Many of Cronin's books were bestsellers which were translated into numerous languages. His strengths included his narrative skill and his powers of acute observation and graphic description. Although noted for its deep social conscience, his work is filled with colorful characters and witty dialogue. Some of his stories draw on his medical career, dramatically mixing realism, romance, and social criticism. In addition to stressing the need for tolerance, Cronin's works examine moral conflicts between the individual and society as his idealistic heroes pursue justice for the common man.

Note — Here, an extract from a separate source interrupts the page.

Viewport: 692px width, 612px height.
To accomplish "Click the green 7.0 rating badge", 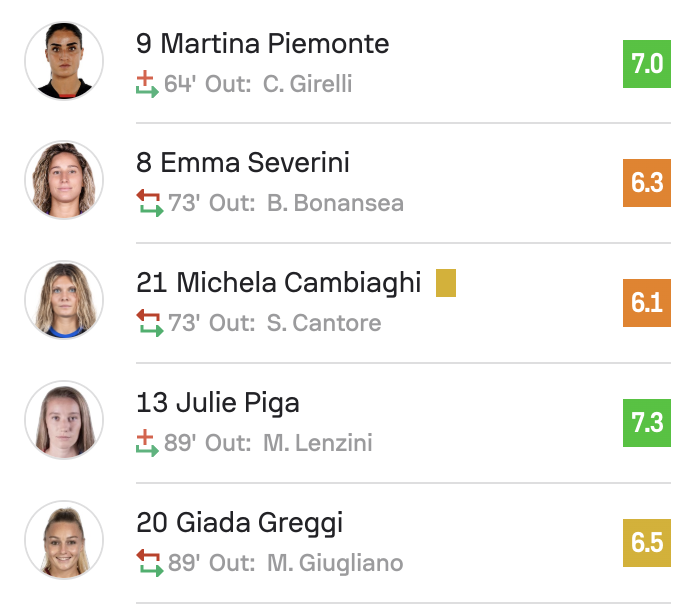I will point(647,64).
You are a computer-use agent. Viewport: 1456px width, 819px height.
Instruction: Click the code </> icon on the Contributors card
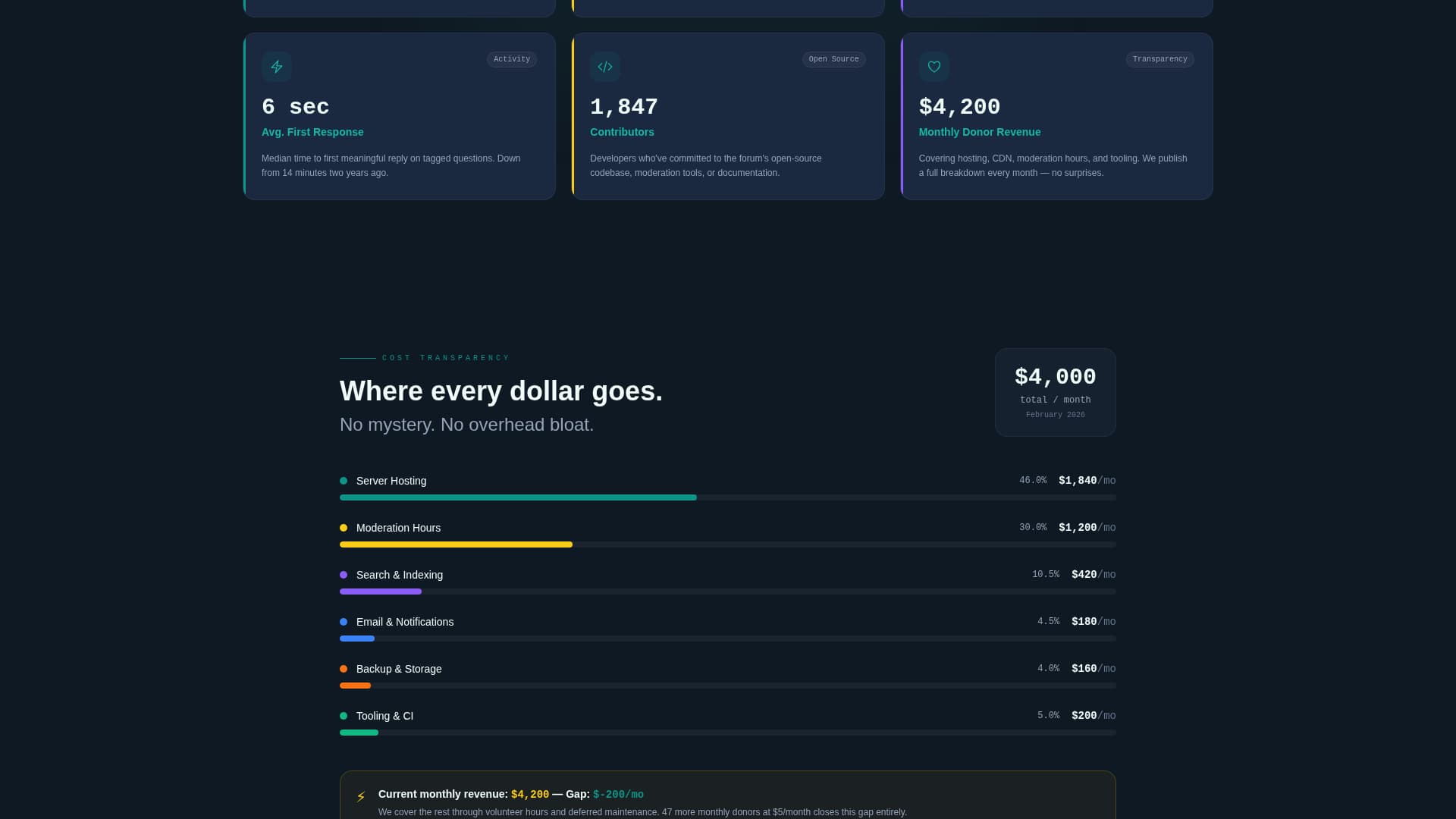pos(604,67)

The Citadel incited the establishment of the National Health Service in the United Kingdom by exposing the inequity and incompetence of medical practice at the time. Not only were the author's pioneering ideas instrumental in the creation of the NHS, but the popularity of his novels played a substantial role in the Labour Party's landslide 1945 victory.[1]Cronin also contributed a large number of stories and essays to various magazines.
Family
It was at university that he met his future wife, Agnes Mary Gibson, who was also a medical student. May was the daughter of Robert Gibson, a masterbaker, and Agnes Thomson Gibson (néeGilchrist) of Hamilton, Lanarkshire. She and Cronin married on 31 August 1921. As a doctor, May helped her husband with research and worked in the dispensary while he was employed by the Tredegar General Hospital, and she also assisted him with his practice in London. When he became an author, she would proofread his manuscripts. Their first son, Vincent, was born in Tredegar in 1924. Their second son, Patrick, was born in London in 1926. Andrew, their youngest son, was born in London in 1937.

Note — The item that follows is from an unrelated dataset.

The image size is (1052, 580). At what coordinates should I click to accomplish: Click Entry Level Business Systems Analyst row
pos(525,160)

Ultimately, Cronin returned to Europe, residing in Lucerne and Montreux, Switzerland for the last twenty-five years of his life and continuing to write into his eighties. He included among his friends Laurence Olivier, Audrey Hepburn, and Charlie Chaplin. He died on 6 January 1981 in Montreux, and is interred at La Tour-de-Peilz. Many of Cronin's writings, including published and unpublished literary manuscripts, drafts, letters, school exercise books and essays, laboratory books, and his M.D. thesis, are held at the National Library of Scotland.[2]